The Rs 12,000-crore Dabhol power project will be split into separate power and LNG companies in an effort to revive the plant, which was originally built by the now-bankrupt US energy firm Enron.
Ratnagiri Gas and Power (RGPPL), a JV of state-owned power generator NTPC and gas utility GAIL, which took over the 1,967-MW power plant and adjacent 5-million-tonne-a-year liquefied natural gas (LNG) import terminal in July 2005 — will be split into two separate firms — one to manage the power plant and the other to operate the LNG facility. The shareholding pattern will be the same with NTPC and GAIL holding 25.51% each, the Maharashtra State Electricity Board (MSEB) 13.51% and financial institutions the remaining 35.47%, power minister Piyush Goyal said on Wednesday.

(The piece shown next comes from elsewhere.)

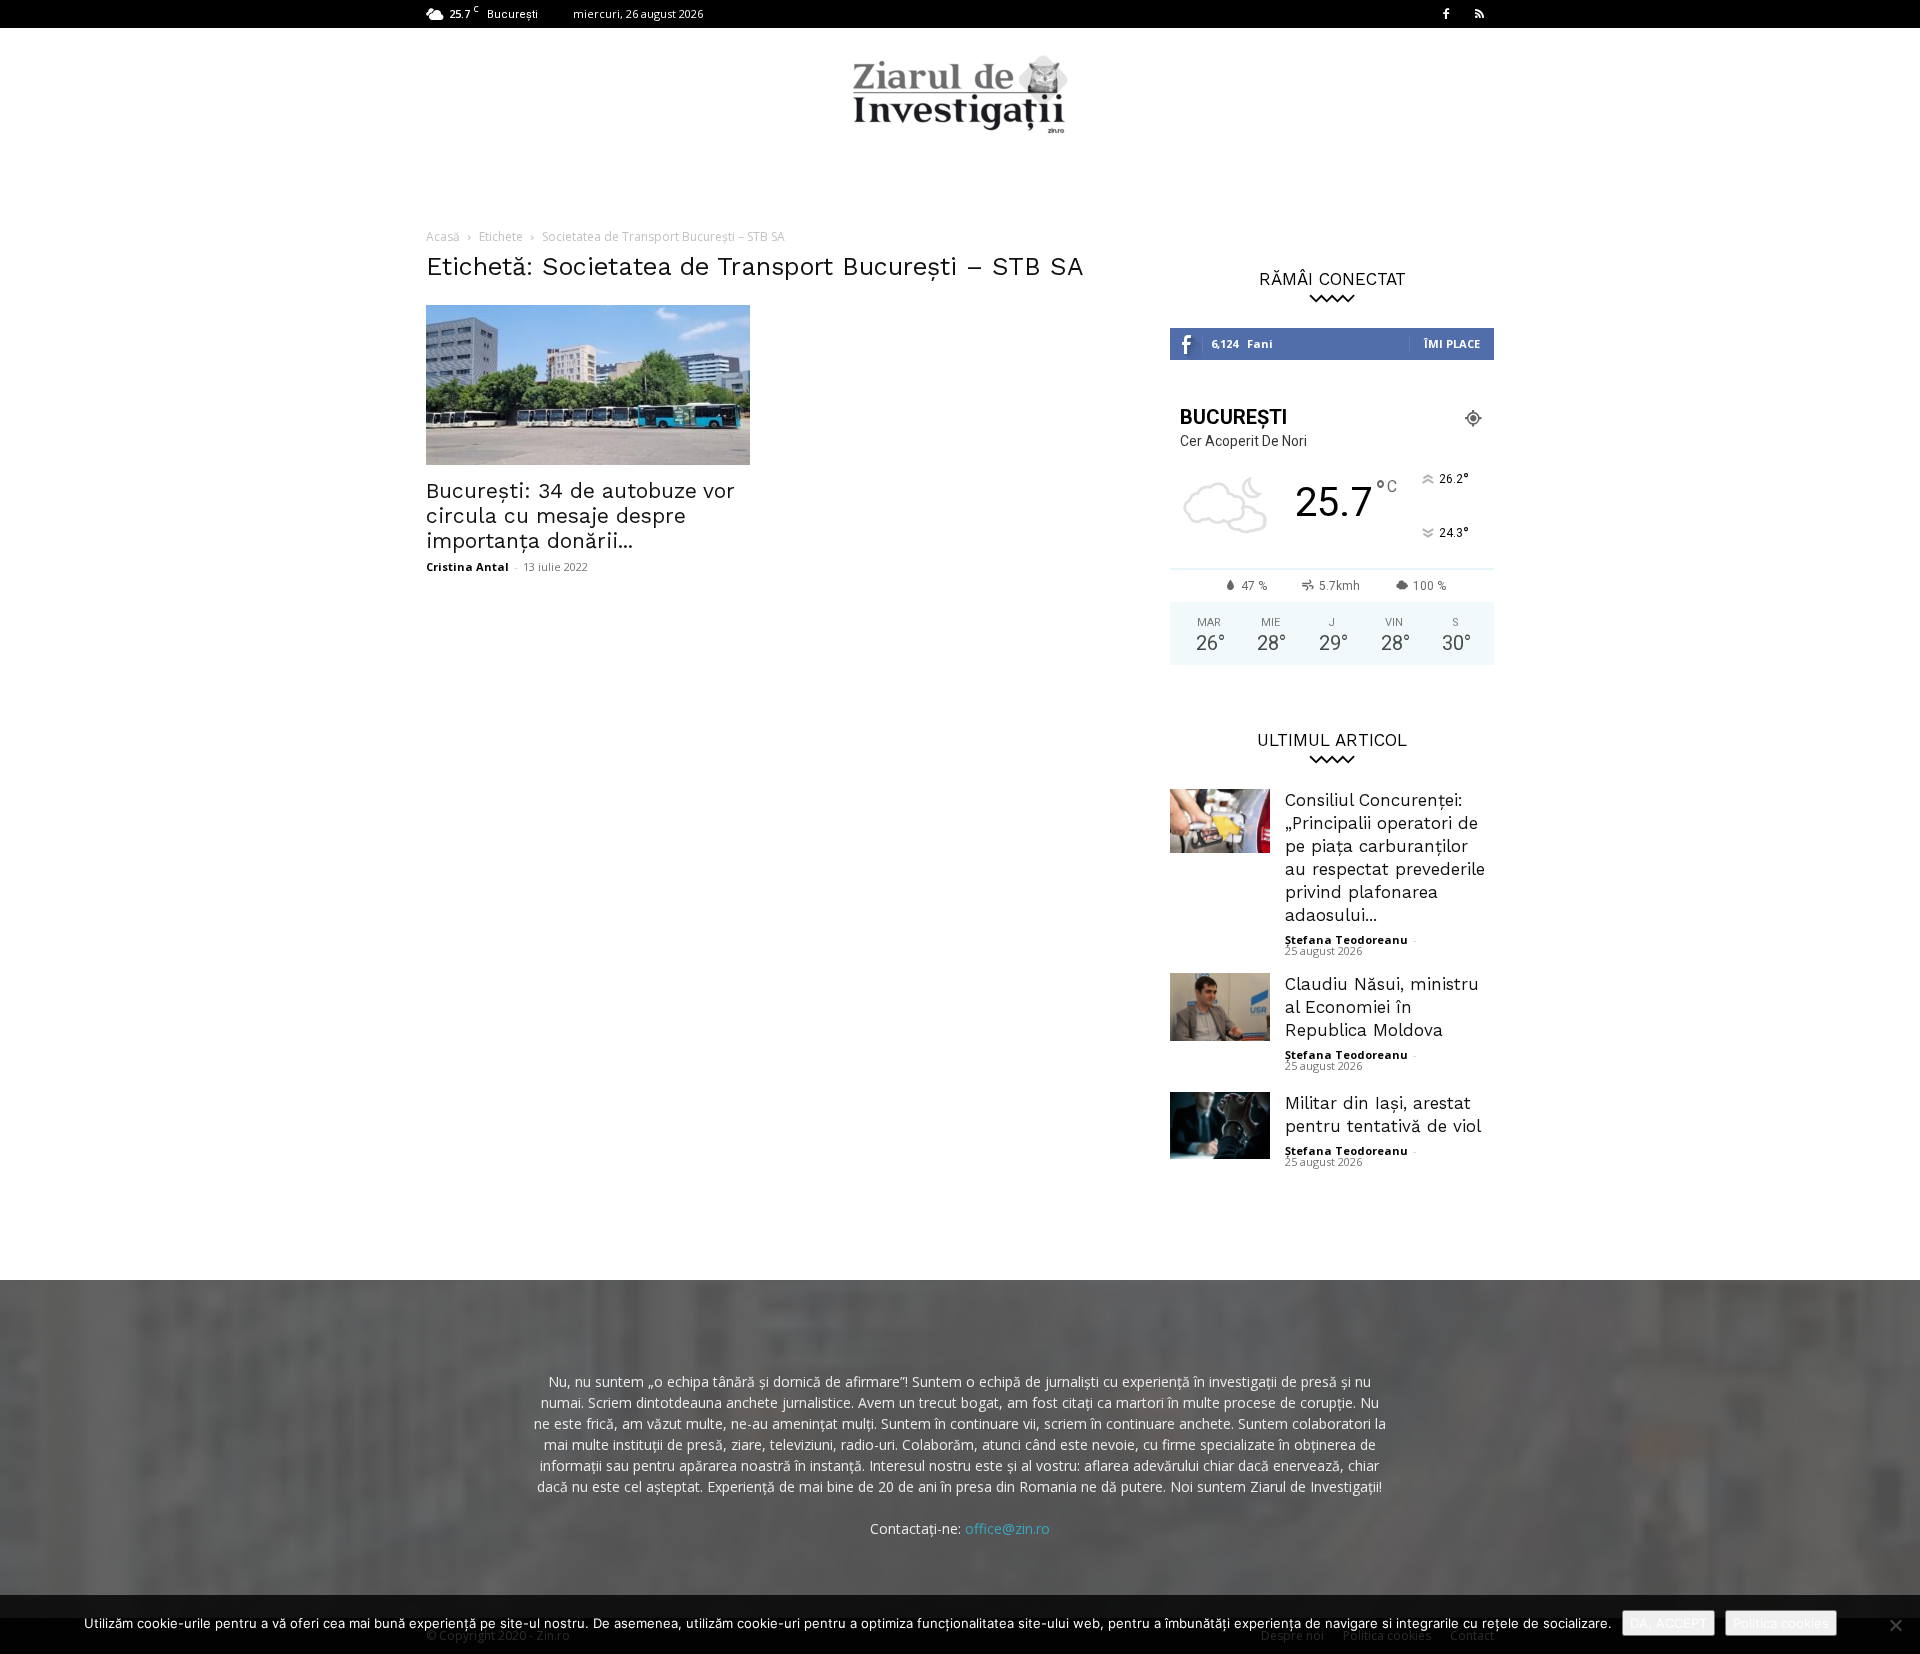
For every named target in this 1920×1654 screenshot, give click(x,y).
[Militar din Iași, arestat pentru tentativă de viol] (1220, 1125)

Additionally, the RGPPL board has decided to ramp up the capacity of the LNG terminal to 5 million tonne (MT) from the current 3 MT. The excess capacity will be used to serve the regions of southern Maharashtra, Goa and Karnataka. This will require a funding of R2,000 crore and will be borne by NTPC and GAIL through equity infusion, while the lenders will contribute the debt in proportion to their share holding.
Goyal said the plant, which has been shut for want of fuel for about one-and-a-half-years, will start generating electricity from November 1.
The first 500 MW of electricity will be sold to the Railways after the Maharashtra government decided to forego transmission charges to bring down the cost of power to R4.75 per unit. The average cost of power procurement for the railways is nearly twice at Rs 8.46/unit. The plant will use 1.7mmscmd of gas that it won in the recently concluded second-round of bidding for subsidised RLNG. This would enable the company to run its plant at 35% plant load factor (PLF) November-March period.
“With Railways as the anchor buyer, the plant will be able to produce power, generate revenues and service its interest cost in the short-run,” Goyal said.